Il giardino dei Finzi-Contini

“Da molti anni desideravo scrivere dei Finzi-Contini – di Micòl e di Alberto, del professor Ermanno e della signora Olga – e di quanti altri abitavano o come me frequentavano la casa di corso Ercole I d’Este, a Ferrara, poco prima che scoppiasse l’ultima guerra”.

Inizia così Il giardino dei Finzi-Contini di Giorgio Bassani (di cui ricorre quest’anno il centenario della nascita), uno dei romanzi più belli, più intensi e più profondi nei quali un lettore possa avere la fortuna di imbattersi. L’edizione Einaudi del 1966, con la sovraccoperta ormai sbiadita e consunta nelle piegature, è da sempre sul mio tavolo da lavoro. Ogni anno lo rileggo, di solito nel periodo autunnale, e ogni anno non posso fare a meno di emozionarmi nell’ascoltare le vicende di Micòl e di Alberto raccontate dall’anonimo narratore, nel quale è fin troppo facile identificare lo stesso autore.

Ho scoperto Il giardino dei Finzi-Contini in un modo del tutto casuale. Compito in classe di francese in quinta ginnasio: la professoressa ci aveva dato da tradurre un breve testo che mi aveva affascinato. Dopo aver consegnato la traduzione le chiesi da quale libro fosse stato tratto. Mi disse: “Il giardino dei Finzi-Contini, di Giorgio Bassani. Leggilo, ne vale la pena.”

Ero rimasto così intrigato da quel brano (purtroppo non ricordo più quale fosse) che quello stesso pomeriggio andai in una libreria e comperai il romanzo. Cominciai a leggerlo per strada mentre tornavo a casa. Prima di cena l’avevo terminato e da allora non ho più smesso di leggerlo e di consigliarlo a chi mi chiede il titolo di un romanzo da non perdere.

L’ho passato ai miei figli, pregandoli di non distruggere la rilegatura (per fortuna hanno accolto la mia preghiera), ma non l’ho mai prestato a chi me lo chiedeva, preferendo regalarne una copia nelle varie edizioni che si sono succedute negli anni, memore del fatto che si prestano solo i libri che non si amano: credo che l’abbia detto Jorge Luis Borges, uno che di libri un pochino se ne intendeva.

Che cosa può trovare il lettore in questo romanzo? Tutto, credo: dalla scoperta dell’amore alla passione per la politica, dagli orrori delle leggi razziali agli orrori delle deportazioni, dalla vita quotidiana di una piccola comunità ebraica alla vita quotidiana di una città di provincia, dalle descrizioni perfette dei personaggi alle descrizioni perfette dei sentimenti.
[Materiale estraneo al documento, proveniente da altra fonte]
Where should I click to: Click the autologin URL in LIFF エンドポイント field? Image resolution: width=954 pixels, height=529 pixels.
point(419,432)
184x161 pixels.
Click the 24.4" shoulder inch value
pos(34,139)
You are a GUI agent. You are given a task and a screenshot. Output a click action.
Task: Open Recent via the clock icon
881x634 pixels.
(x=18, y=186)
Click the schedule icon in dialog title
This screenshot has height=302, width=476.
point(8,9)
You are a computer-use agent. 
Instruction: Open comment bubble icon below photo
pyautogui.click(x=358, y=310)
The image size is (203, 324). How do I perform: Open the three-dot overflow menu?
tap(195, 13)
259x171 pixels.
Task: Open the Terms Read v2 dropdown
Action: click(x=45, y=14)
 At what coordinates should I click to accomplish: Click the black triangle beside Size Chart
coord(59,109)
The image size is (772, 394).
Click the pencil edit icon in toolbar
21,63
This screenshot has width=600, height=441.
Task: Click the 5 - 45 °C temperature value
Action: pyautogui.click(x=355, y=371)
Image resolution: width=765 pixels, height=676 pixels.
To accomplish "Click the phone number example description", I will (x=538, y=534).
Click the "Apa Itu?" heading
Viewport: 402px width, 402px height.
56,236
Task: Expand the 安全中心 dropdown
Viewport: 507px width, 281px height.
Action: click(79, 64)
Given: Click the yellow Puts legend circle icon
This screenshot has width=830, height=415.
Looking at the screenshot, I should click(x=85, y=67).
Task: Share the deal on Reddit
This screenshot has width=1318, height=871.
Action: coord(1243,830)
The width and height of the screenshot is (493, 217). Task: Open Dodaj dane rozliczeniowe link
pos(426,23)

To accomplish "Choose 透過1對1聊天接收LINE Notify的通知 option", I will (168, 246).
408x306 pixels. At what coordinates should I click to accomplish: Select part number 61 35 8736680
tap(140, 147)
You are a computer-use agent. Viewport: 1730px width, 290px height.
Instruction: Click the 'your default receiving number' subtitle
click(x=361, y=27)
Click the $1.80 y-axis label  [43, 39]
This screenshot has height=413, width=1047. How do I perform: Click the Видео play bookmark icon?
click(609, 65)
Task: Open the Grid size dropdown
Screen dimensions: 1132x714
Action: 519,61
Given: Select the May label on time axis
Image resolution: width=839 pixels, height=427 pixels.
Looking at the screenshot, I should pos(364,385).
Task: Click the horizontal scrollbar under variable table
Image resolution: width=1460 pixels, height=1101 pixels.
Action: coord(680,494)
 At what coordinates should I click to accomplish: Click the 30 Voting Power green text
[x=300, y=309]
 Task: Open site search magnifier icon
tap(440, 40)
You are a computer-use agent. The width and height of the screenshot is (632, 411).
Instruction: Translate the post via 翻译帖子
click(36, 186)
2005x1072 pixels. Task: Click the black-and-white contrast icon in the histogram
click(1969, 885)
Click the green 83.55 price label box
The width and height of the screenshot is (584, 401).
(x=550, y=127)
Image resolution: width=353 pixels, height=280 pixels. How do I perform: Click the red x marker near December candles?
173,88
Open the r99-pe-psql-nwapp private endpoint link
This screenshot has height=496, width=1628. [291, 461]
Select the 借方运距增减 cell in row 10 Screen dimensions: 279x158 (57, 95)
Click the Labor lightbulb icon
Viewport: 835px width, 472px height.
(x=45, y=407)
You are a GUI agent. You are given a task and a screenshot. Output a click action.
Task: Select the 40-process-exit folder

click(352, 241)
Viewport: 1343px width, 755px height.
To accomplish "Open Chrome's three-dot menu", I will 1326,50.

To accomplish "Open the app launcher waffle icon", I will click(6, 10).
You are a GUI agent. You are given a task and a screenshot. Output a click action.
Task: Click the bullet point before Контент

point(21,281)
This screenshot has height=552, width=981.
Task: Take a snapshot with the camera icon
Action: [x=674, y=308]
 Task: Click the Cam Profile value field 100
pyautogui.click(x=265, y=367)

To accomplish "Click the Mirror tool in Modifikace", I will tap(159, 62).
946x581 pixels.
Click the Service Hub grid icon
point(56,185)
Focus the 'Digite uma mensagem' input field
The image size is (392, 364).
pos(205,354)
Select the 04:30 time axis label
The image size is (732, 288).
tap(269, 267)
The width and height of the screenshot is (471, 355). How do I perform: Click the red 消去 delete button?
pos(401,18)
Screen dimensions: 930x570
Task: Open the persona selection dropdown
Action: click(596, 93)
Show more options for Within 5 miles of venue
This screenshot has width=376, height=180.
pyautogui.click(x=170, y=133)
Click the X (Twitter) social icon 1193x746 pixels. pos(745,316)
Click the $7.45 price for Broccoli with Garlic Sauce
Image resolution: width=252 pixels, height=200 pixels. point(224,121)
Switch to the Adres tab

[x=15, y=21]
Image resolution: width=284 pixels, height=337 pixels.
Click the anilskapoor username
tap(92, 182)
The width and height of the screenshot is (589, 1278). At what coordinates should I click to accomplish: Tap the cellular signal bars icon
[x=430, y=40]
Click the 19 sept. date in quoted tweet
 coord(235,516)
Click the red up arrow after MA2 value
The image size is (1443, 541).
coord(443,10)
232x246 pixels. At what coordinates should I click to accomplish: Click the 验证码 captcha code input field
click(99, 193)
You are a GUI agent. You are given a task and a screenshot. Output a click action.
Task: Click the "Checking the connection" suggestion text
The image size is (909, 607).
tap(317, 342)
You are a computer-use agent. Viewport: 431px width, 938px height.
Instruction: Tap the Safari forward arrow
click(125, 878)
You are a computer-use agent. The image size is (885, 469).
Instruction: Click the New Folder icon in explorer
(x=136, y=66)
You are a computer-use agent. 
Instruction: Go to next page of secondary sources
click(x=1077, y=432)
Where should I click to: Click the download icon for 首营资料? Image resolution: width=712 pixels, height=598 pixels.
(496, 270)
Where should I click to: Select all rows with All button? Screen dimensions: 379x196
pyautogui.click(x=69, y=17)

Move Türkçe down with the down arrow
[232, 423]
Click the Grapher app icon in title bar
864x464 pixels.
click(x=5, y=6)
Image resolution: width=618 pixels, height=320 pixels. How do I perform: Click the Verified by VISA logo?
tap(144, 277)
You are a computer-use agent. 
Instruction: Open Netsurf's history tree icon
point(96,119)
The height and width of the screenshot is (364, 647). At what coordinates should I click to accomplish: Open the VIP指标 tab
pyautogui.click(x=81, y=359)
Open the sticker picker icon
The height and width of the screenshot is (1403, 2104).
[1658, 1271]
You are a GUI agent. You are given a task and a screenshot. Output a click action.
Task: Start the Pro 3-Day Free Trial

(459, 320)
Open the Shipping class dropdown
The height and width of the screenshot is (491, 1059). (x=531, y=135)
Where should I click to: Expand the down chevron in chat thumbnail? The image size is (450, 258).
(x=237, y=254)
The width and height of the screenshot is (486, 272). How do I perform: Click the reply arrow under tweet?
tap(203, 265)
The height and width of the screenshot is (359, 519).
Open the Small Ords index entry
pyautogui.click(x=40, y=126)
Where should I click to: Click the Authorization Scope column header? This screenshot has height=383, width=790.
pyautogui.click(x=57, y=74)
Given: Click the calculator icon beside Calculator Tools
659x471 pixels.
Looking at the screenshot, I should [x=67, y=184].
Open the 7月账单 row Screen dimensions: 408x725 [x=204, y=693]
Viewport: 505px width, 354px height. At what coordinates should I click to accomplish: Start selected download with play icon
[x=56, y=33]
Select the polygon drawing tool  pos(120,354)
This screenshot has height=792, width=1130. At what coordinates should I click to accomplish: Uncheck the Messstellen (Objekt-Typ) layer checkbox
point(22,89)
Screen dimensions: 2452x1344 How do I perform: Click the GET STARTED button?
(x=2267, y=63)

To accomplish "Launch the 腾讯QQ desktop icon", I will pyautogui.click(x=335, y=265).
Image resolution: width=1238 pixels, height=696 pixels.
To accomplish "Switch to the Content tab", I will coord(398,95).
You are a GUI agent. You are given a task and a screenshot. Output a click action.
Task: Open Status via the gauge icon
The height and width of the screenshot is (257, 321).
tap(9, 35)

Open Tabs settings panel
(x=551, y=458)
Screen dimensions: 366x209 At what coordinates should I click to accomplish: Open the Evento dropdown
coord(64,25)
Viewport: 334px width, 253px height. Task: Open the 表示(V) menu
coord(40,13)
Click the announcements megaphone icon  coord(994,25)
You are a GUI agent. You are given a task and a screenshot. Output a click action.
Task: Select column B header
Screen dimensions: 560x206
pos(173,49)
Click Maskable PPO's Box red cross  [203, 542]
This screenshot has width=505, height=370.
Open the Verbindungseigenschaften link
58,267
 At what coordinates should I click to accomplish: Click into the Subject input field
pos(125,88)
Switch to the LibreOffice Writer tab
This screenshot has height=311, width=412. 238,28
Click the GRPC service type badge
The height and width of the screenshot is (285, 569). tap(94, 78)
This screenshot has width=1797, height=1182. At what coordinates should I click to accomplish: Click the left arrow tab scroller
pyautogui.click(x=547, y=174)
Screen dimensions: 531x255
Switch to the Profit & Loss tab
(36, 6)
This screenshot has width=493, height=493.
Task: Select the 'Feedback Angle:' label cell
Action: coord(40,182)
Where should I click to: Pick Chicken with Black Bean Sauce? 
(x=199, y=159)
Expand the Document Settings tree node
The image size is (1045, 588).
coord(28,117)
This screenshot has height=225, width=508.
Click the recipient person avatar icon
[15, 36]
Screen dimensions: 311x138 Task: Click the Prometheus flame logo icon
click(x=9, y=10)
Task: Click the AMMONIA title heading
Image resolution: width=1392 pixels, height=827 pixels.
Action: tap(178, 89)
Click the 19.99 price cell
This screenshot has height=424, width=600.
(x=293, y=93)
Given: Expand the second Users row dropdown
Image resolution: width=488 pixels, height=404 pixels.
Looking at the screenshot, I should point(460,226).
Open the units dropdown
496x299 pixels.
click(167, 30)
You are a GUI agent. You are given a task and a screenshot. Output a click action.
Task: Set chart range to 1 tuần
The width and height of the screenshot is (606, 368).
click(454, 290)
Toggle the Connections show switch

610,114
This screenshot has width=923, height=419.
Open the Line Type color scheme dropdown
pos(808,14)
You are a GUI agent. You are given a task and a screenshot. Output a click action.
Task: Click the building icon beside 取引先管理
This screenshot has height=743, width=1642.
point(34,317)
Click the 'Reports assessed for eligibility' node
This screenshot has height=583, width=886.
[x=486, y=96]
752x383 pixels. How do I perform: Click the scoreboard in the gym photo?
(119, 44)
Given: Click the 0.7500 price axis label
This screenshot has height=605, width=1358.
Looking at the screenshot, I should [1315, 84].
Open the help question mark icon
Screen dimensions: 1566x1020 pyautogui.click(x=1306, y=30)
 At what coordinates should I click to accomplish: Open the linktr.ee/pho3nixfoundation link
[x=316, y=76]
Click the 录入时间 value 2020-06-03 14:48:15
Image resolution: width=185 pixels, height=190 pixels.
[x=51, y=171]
La violenza e la brutalità che hanno caratterizzato un periodo storico così travagliato come quello che fa da sfondo al romanzo non sono mai esibite con durezza, ma sono sempre descritte con una delicatezza che rende forse ancora più forte l’orrore per gli avvenimenti che fanno precipitare la storia dei Finzi-Contini verso il tragico epilogo. Può sembrare un paradosso, ma è la stessa delicatezza con la quale il narratore descrive la sua passione non corrisposta per Micòl.

Il romanzo, pubblicato nel 1962 dall’editore Einaudi e vincitore nello stesso anno del Premio Viareggio, nel 1974 divenne, con qualche variante, la terza parte della raccolta Il romanzo di Ferrara nella quale Bassani incluse romanzi e racconti che tracciavano un affresco della città nel periodo tra gli anni Trenta e gli anni Cinquanta del Novecento. Il giardino dei Finzi-Contini subì poi altre modifiche per una nuova edizione che vide la luce nel 1976 e numerose altre ancora che portarono all’edizione definitiva del 1980.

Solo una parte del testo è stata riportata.